2. Stir in the carrots, celery, fennel, potato and zucchini, and 2 tablespoons each of cilantro and parsley. Mix everything together thoroughly, and then add the paprika, caraway seeds, saffron, coriander, cayenne pepper and salt. Stir to combine. Reduce the heat to medium-low and cook 5 minutes, stirring frequently to prevent the spices from burning. Raise the heat to medium and stir in the tomatoes. Bring the mixture to a simmer, reduce the heat to medium-low and cover partially. Cook, stirring occasionally, until the vegetables are just tender, 20 to 25 minutes.
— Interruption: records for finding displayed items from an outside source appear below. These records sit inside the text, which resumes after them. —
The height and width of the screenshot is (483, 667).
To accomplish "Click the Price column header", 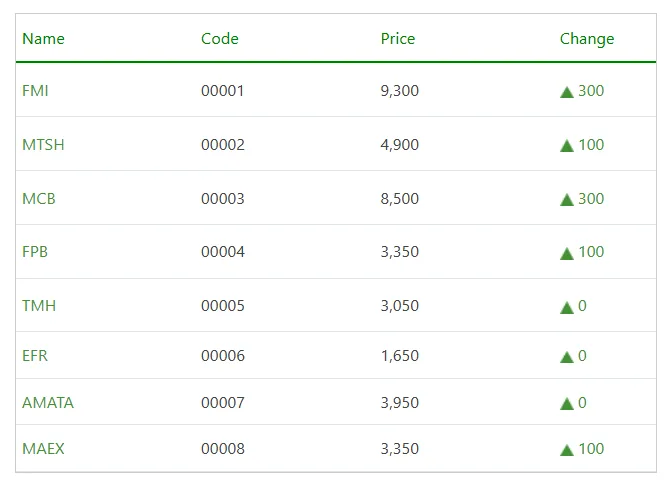I will pyautogui.click(x=398, y=39).
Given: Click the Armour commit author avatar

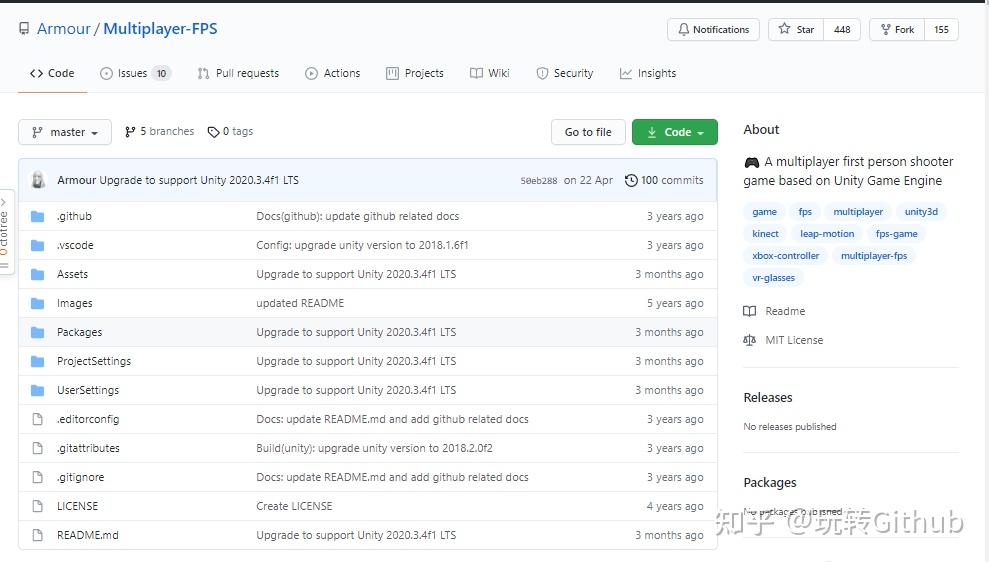Looking at the screenshot, I should click(x=38, y=180).
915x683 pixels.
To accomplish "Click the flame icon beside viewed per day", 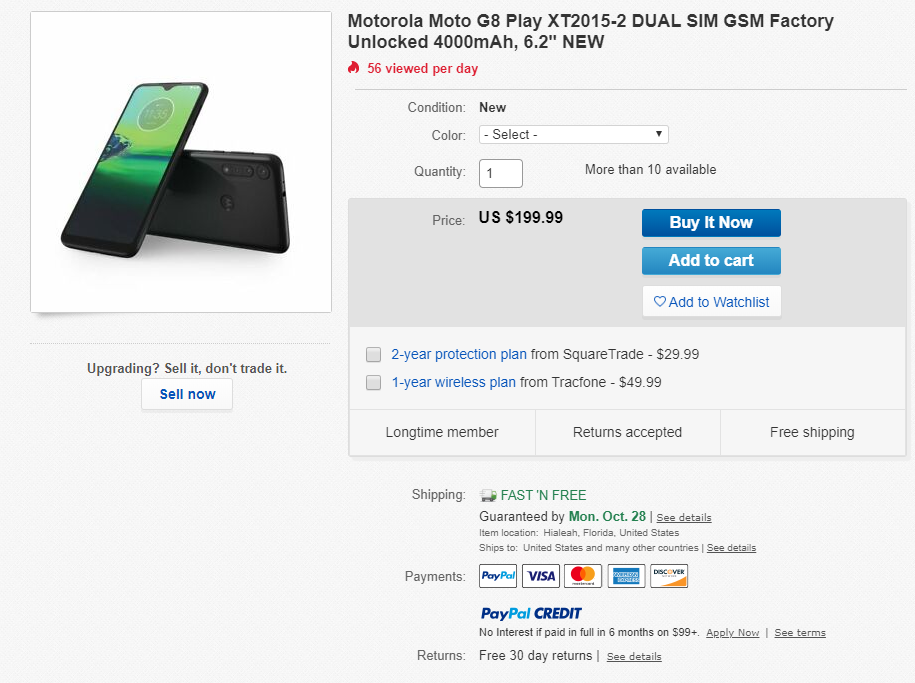I will coord(352,68).
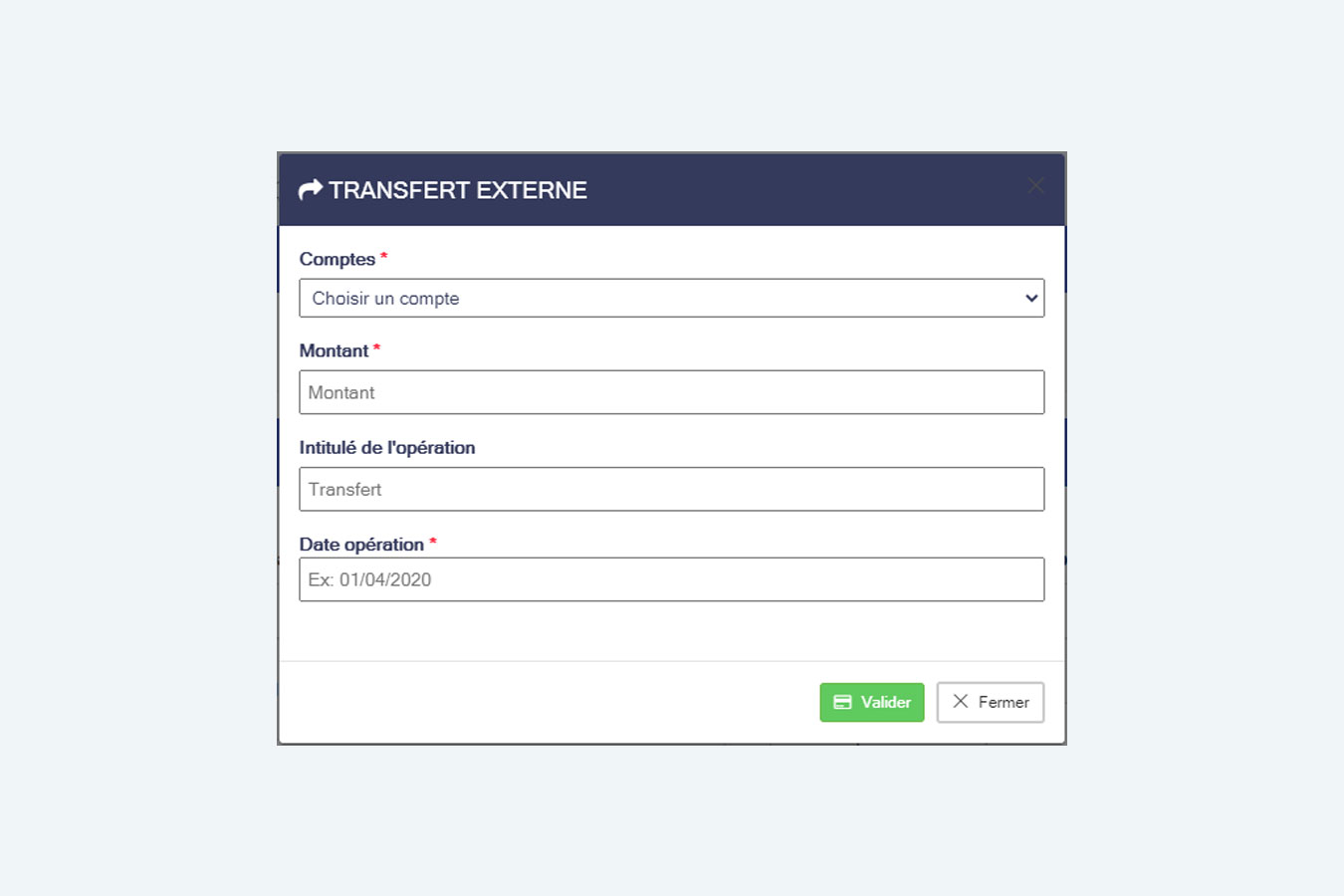Click the red asterisk next to Date opération

pos(433,543)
3. Pour in the vegetable broth and the lentils. Raise the heat to medium-high and bring the soup to a boil. Reduce the heat to medium-low, cover partially and simmer gently for 20 minutes, until the lentils are tender. Raise the heat once more to medium-high and stir in the vermicelli. Boil the soup for 5 minutes, or until the vermicelli are tender. Turn off the heat, cover, and let the soup rest for a few minutes.
4. To serve, ladle the soup into shallow rimmed bowls and garnish with a sprinkle of the remaining cilantro and parsley.